Começa esta tarde, no Hotel Palácio do Estoril, a 23.ª edição do Estoril Political Forum, um encontro anual de estudos políticos cuja primeira versão teve lugar no Convento da Arrábida, em 1993. Nessa época, terão estado presentes talvez vinte participantes. No ano passado, estiveram ao longo dos três dias do encontro mais de 600 pessoas.

Tem sido um vasto percurso de crescimento gradual, não centralmente comandado, mas resultando da interacção livre e descentralizada de instituições e pessoas livres — nacionais e internacionais. Essa interacção livre na verdade reúne pessoas com diferentes inclinações políticas: conservadores, democratas-cristãos, liberais, social-democratas e socialistas democráticos.

[…]

Neste domínio europeu, três entre os mais de cem oradores ilustram particularmente o pluralismo do evento: José Manuel Durão Barroso, ex-presidente da Comissão Europeia e actual director do Centro de Estudos Europeus do IEP-UCP; Francisco Assis, líder dos euro-deputados socialistas; e Charles Moore, biógrafo autorizado de Margaret Thatcher e ex-director doTelegraph e da Spectator, de Londres.

Este ano, o tema central do encontro são os 800 anos da Magna Carta de 1215. Mas três outras datas serão assinaladas: os 200 anos da batalha de Waterloo (18 de Junho de 1815); os 70 anos da vitória sobre o totalitarismo nazi (8 de Maio de 1945); e os 50 anos da morte de Winston Churchill (24 de Janeiro de 1965).

[…]

Referindo-se em latim ao princípio cristão subjacente à Magna Carta, Winston Churchill escreveu: “Rex non debet esse sub homine, sed sub Deo et lege — o rei não deve estar abaixo dos homens, mas abaixo de Deus e da lei.”

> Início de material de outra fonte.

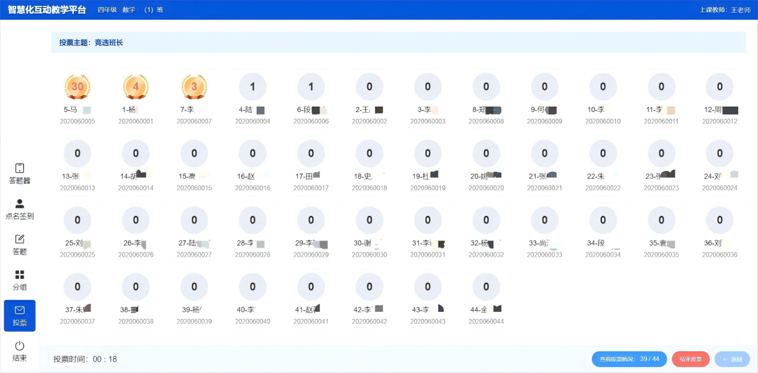758x373 pixels.
Task: Click the medal badge showing 3 votes
Action: pos(194,87)
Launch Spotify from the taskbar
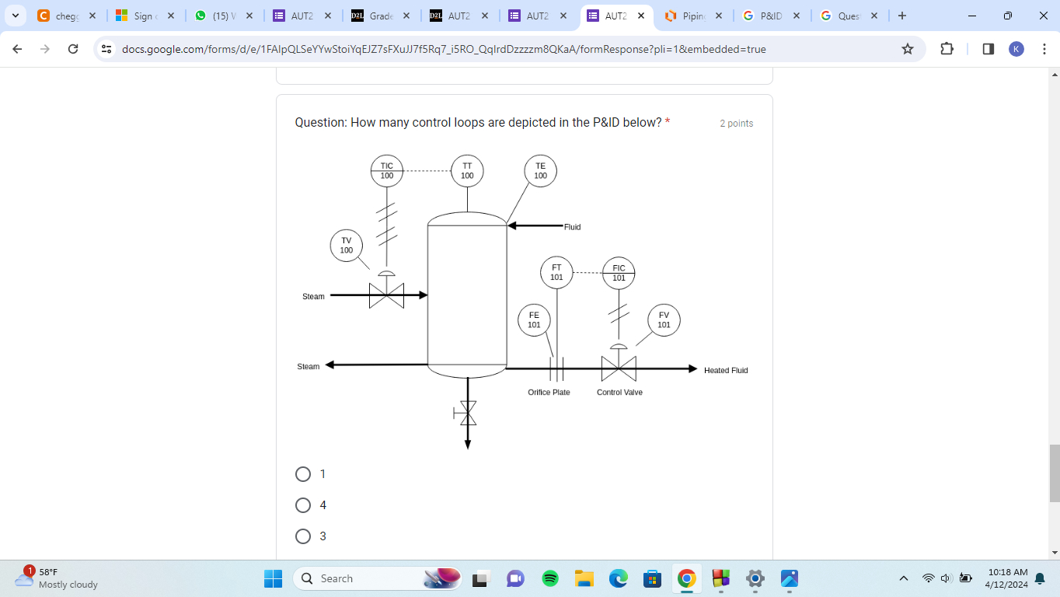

É precisamente este princípio cristão da liberdade sob a lei que inspira o prémio Fé e Liberdade — que este ano será atribuído ao Pe. Lino Maia, presidente da Confederação Nacional das Instituições de Solidariedade Social. Em anos anteriores, o prémio foi atribuído a Alexandre Soares dos Santos, Mário Pinto, Monsenhor João Evangelista e Maria Barroso, bem como ao Arcebispo da Beira, Moçambique, D. Jaime Pereira Gonçalves.

Desde 1993, no Convento da Arrábida, que as vozes plurais reunidas nestes encontros são convidadas a exprimir sem receio as suas divergências, sob a única regra geral da gentlemanship. Karl Popper deu em tempos uma boa definição: “um gentleman não se toma demasiado a sério, mas está disposto a levar muito a sério os seus deveres, especialmente quando muitos à sua volta falam apenas dos seus direitos.”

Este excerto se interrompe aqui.